Open MPI logo

Open MPI User's Mailing List Archives

  |   Home   |   Support   |   FAQ   |   all Open MPI User's mailing list

Subject: Re: [OMPI users] mpirun only works when -np <4 (Gus Correa)
From: Jeff Squyres (jsquyres_at_[hidden])
Date: 2009-12-10 17:57:27


On Dec 10, 2009, at 5:53 PM, Gus Correa wrote:

> How does the efficiency of loopback
> (let's say, over TCP and over IB) compare with "sm"?

Definitely not as good; that's why we have sm. :-) I don't have any quantification of that assertion, though (i.e., no numbers to back that up).

> FYI, I do NOT see the problem reported by Matthew et al.
> on our AMD Opteron Shanghai dual-socket quad-core.
> They run a quite outdated
> CentOS kernel 2.6.18-92.1.22.el5, with gcc 4.1.2.
> and OpenMPI 1.3.2.
> (I've been lazy to upgrade, it is a production machine.)
>
> I could run all three OpenMPI test programs (hello_c, ring_c, and
> connectivity_c) on all 8 cores on a single node WITH "sm" turned ON
> with no problem whatsoever.

Good.

> Moreover, all works fine if I oversuscribe up to 256 processes on
> one node.
> Beyond that I get segmentation fault (not hanging) sometimes,
> but not always.
> I understand that extreme oversubscription is a no-no.

It's quite possible that extreme oversubscription and/or that many procs in sm have not been well-tested.

> Moreover, on the screenshots that Matthew posted, the cores
> were at 100% CPU utilization on the simple connectivity_c
> (although this was when he had "sm" turned on on Nehalem).
> On my platform I don't get anything more than 3% or so.

100% CPU utilization usually means that some completion hasn't occurred that was expected and therefore everything is spinning waiting for that completion. The "hasn't occurred" bit is probably the bug here -- it's likely that there should have been a completion that somehow got missed. But this is speculative -- we're still investigating...

-- 
Jeff Squyres
jsquyres_at_[hidden]

=== Material provided ===
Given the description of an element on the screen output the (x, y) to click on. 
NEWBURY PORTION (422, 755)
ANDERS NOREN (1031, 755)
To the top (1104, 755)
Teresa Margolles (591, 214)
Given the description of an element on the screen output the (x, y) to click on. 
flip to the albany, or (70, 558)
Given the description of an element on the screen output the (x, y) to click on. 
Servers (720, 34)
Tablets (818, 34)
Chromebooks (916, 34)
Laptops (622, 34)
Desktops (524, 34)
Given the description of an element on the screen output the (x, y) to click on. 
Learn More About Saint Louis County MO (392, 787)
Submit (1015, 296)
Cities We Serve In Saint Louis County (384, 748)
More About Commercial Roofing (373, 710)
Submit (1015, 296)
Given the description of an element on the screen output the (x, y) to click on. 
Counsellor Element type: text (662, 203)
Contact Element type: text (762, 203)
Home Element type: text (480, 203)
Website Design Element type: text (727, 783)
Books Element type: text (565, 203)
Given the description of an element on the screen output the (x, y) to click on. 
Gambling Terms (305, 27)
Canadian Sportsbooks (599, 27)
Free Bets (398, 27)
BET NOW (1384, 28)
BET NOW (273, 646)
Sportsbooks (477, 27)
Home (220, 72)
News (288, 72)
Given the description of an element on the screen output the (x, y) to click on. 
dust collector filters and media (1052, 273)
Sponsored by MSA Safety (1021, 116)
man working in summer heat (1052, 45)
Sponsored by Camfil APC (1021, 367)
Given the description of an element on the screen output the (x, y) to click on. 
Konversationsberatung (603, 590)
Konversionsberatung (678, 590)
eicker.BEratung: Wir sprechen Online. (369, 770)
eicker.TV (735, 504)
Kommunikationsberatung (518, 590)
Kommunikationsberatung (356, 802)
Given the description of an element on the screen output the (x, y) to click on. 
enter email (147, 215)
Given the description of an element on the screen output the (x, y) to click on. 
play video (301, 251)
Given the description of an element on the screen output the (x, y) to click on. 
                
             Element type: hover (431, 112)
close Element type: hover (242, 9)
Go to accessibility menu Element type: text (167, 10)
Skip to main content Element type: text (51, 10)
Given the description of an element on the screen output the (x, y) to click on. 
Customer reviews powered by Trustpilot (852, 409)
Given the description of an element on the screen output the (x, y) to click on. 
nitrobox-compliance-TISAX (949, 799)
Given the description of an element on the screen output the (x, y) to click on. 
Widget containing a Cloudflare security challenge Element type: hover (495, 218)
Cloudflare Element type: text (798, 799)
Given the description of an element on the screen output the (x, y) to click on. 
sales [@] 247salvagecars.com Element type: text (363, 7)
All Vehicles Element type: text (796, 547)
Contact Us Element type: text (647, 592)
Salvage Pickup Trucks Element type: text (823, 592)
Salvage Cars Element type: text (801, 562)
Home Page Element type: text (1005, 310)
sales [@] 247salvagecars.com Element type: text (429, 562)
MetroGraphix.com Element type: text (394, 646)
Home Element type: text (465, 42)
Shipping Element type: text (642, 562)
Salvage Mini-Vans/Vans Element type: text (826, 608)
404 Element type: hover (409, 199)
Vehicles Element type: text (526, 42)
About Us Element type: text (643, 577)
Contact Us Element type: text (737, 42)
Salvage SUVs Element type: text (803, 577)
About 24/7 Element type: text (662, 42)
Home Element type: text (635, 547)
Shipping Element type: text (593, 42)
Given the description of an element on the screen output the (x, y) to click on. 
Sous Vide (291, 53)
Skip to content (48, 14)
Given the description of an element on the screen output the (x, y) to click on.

=== Complete the following ===
1/ What version of gcc runs on the AMD Opteron Shanghai machine described in the Open MPI mailing list post?
2/ Name every Open MPI test program listed in the Open MPI mailing list post.
3/ Repeat the passage of the Open MPI mailing list post from "100% CPU utilization usually" to "we're still investigating...".
The records come from another source.

=== Responses by task ===
1/ gcc 4.1.2

2/ hello_c, ring_c, connectivity_c

3/
100% CPU utilization usually means that some completion hasn't occurred that was expected and therefore everything is spinning waiting for that completion. The "hasn't occurred" bit is probably the bug here -- it's likely that there should have been a completion that somehow got missed. But this is speculative -- we're still investigating...